U Roy, Jamaican legend. R.I.P.
U Roy à Waterhouse, Kingston, Ja. 1999. (DREAD Editions)
U Roy est mort. Qu’ajouter à ces quelques mots ? Qui portent en eux tellement d’étonnement et de violence ? Oui, les gens meurent. Qu’ils soient exceptionnels, médiocres ou méchants comme des teignes. Pourtant la mort nous frappe à chaque fois comme si nous ne nous y attendions pas, comme pour nous éveiller soudain au cri d’un deejay électrifiant les ondes : « Wake the town ! And tell the people... »
U Roy incarnait la force vitale à l’état pur, lui qui savait réveiller les cités en l’espace d’une seule onomatopée balancée au coin d’un riddim. Il y a eu des deejays avant lui, et des wagons après lui. Mais il restera LE deejay—Daddy U Roy. Aucun n’aura su capturer aussi bien que lui l’essence de ces soirées fiévreuses et enfumées de la fin des années 60 à Kingston, dans le crépuscule antillais, où les rude boys se mêlaient aux danseurs pour lorgner les filles et vibrer au son des derniers dubs de King Tubby.

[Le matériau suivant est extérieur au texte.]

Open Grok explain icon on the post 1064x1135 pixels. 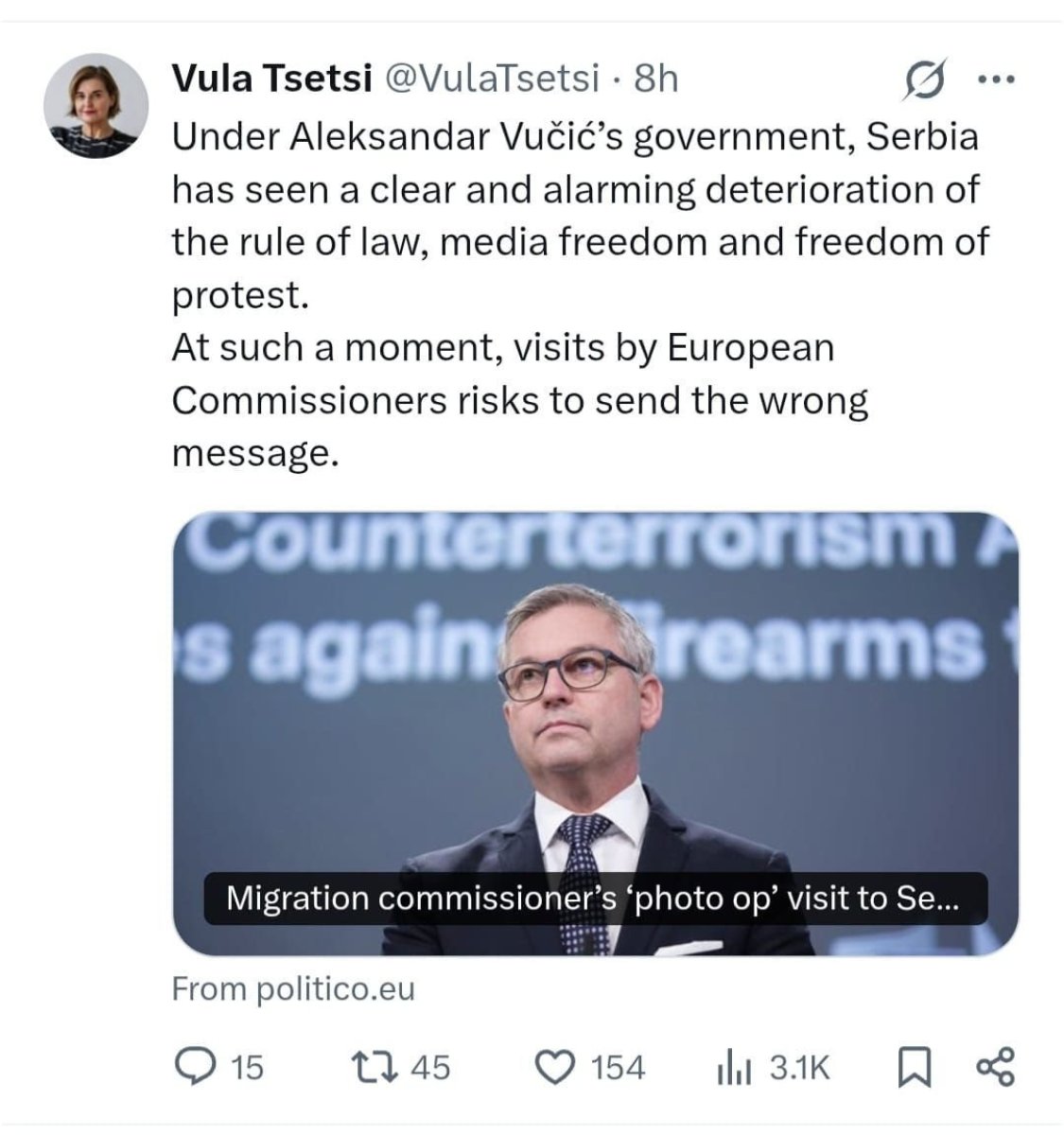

« Yeah, yeah, yeah! » Et tout était dit.
Avec les gens, les époques s’éteignent. Fanées, envolées ces années glorieuses d’une musique conquérante, baignée de joie, d’angoisse et de douleurs. U Roy, père des deejays, s’en est allé. Et emporte avec lui une partie de la musique jamaïcaine, et de nous-mêmes. Restent les disques, grandioses, plein de ce souffle de vie, qui ne fait que passer de corps en corps, histoire de « réveiller les âmes » qui y sommeillent, de les faire vibrer et exister, hier comme aujourd’hui... Rasta convaincu depuis ses débuts, U Roy se proclamait «homme du vivant » et non de la mort. Mais il est des tributs que chacun se doit de payer à ce Dieu implacable qui « donne tout » et qui « reprend tout ». Ainsi soit-il, donc.